Content direction: [draft headline/description].
Four lines. No attached tone of voice PDF. No re-pasted positioning. No thirty-page research report dragged along. The company's thinking is already in a place Claude can reach. The prompt tells it which parts to use.
The same request without a Brain is a different kind of message. Several pages of tone instructions attached, because Claude has no standing access to them. The output structure explained, to make sure it looks like what we have in mind.
Last year's research is attached as a thirty-page PDF, because Claude needs it. The company's positioning re-stated for the hundredth time, because the context does not persist.
That message is two thousand tokens before the actual ask. It eats your chat capacity on the way in.
Same output request. Wildly different input. The difference is not prompt craft, but where your company's thinking is stored.
Three layers, roughly
What lives once. The things that define your company and do not change much. Tone, positioning, research you will use for a year, takeaways, positions, offering, ICP. This lives in the Brain or a database you have set up.

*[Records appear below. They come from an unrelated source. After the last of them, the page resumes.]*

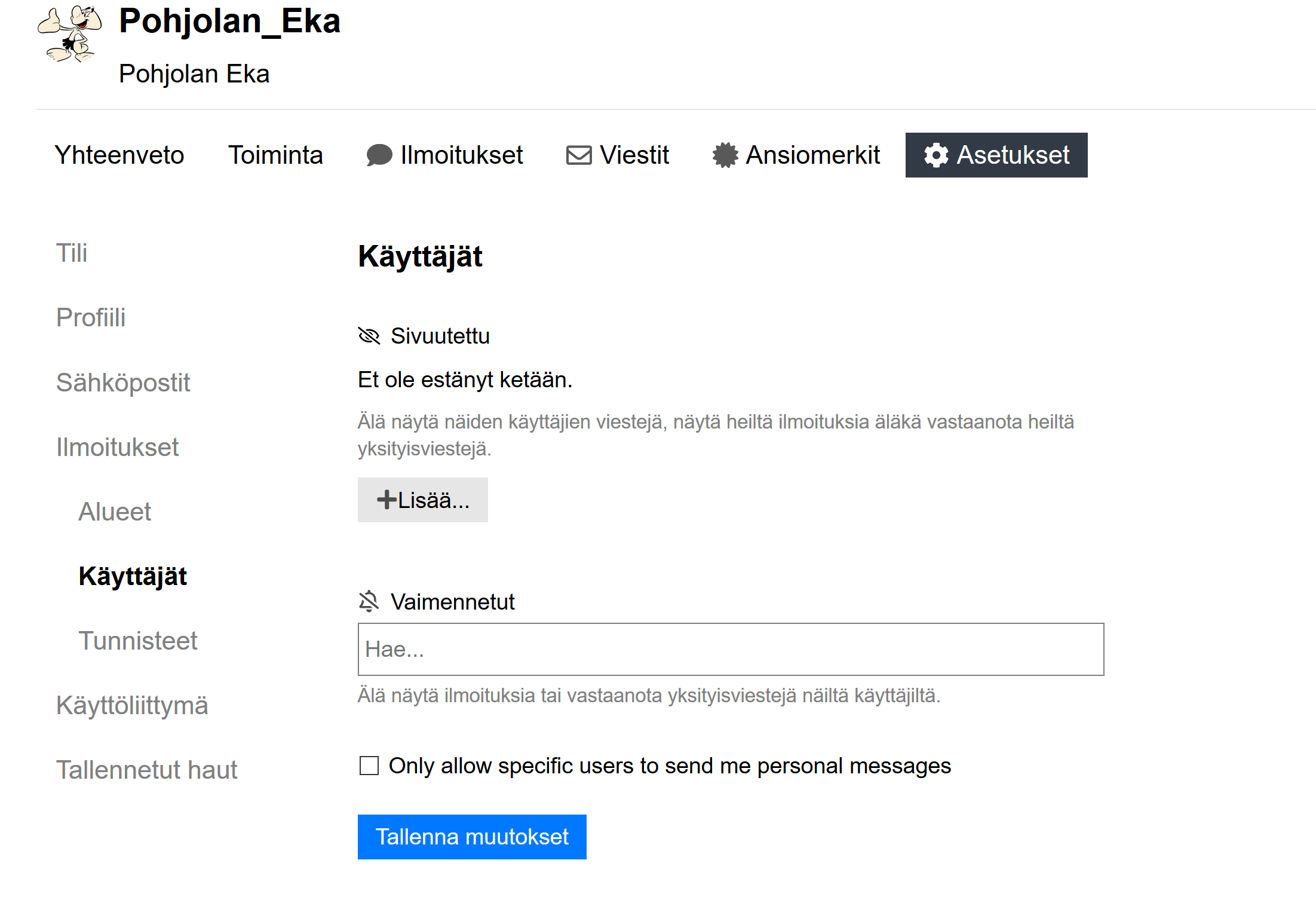
Task: Enable only specific users personal messages
Action: click(369, 766)
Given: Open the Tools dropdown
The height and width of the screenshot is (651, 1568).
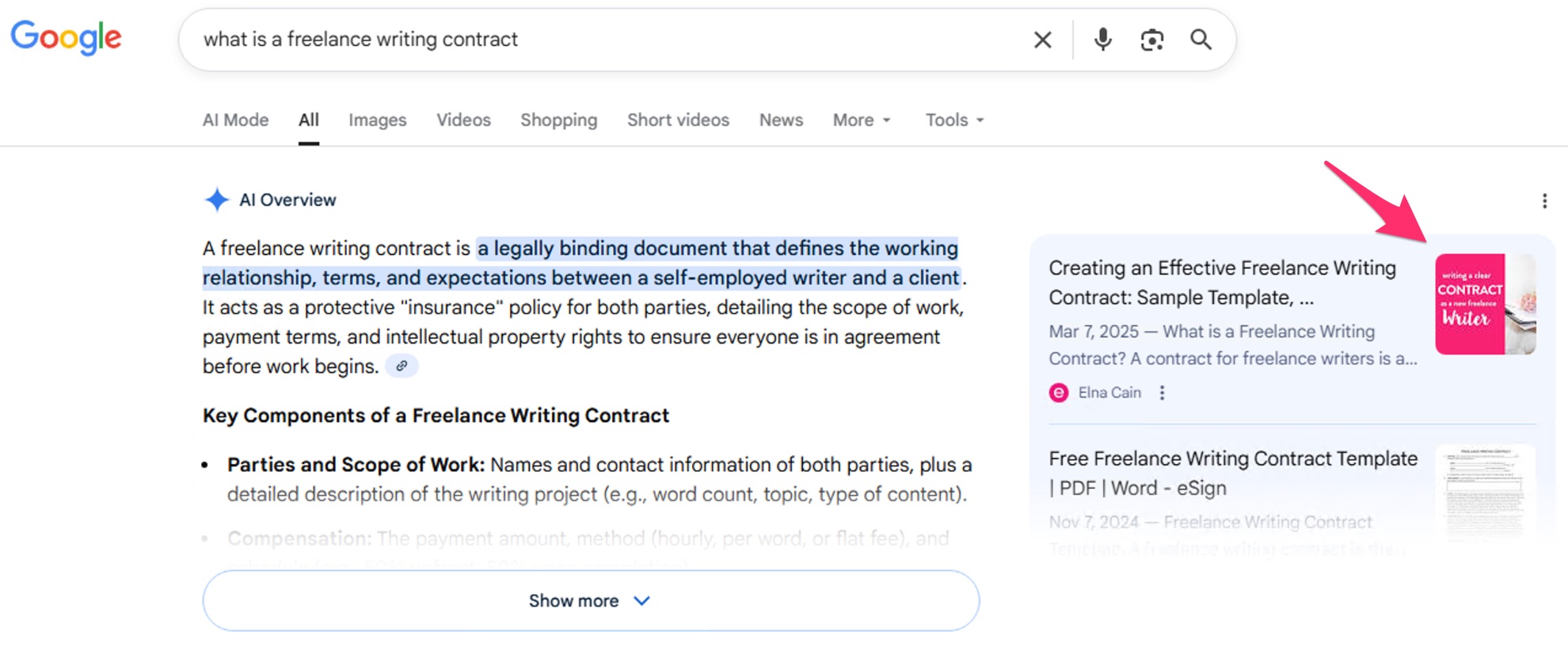Looking at the screenshot, I should tap(954, 120).
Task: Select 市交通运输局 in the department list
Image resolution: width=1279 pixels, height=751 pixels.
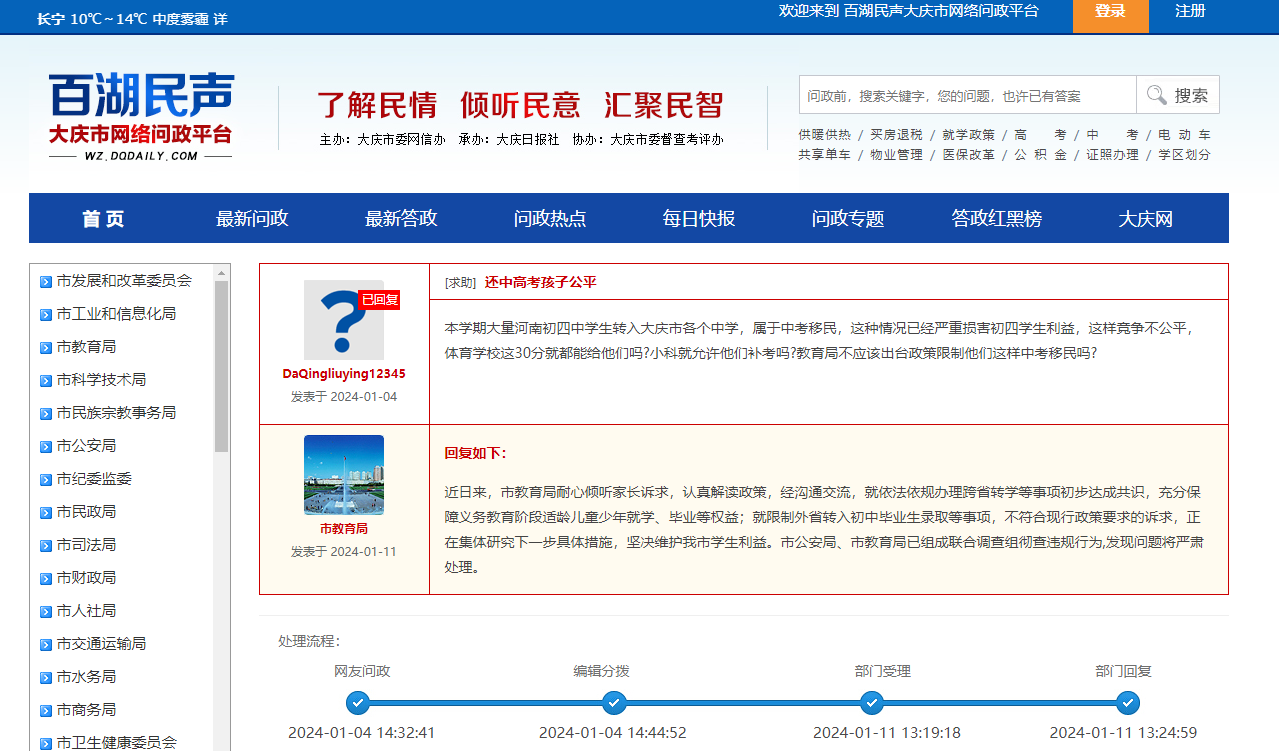Action: point(101,644)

What is alive this quarter. The campaign you are running, the pitch you are writing, the report in progress. This lives in a project.
What is a one-off. A specific document Claude needs to see once. This is an attachment - ideally in MD. Keep it minimal.
Most teams have no clean version of the first two layers. They push everything into the third, and then see their chats melt away.
The part that matters most in a long-life business: The Brain is yours. Not Claude's.
You own the layer. You decide what lives in it. You can plug it into Claude today, into a different model tomorrow, and a new tool next year, into whatever is sensible the year after. Your company's thinking does not have to move when the model does.
Every hour you spend on Projects, Preferences, and CLAUDE.md, you are investing in Claude. Every hour you spend on your Brain, your knowledge, and SKILLS, you invest in your company’s ability to use the compute it needs without locking-in or daily frustration.
POV
The Claude productivity tips going around right now solve a real problem. They are good advice.
They are just not solving your problem, if you are running a company that uses AI seriously.
Individual tips optimize one person.
Company thinking optimizes everyone. And it is the only version that compounds over time.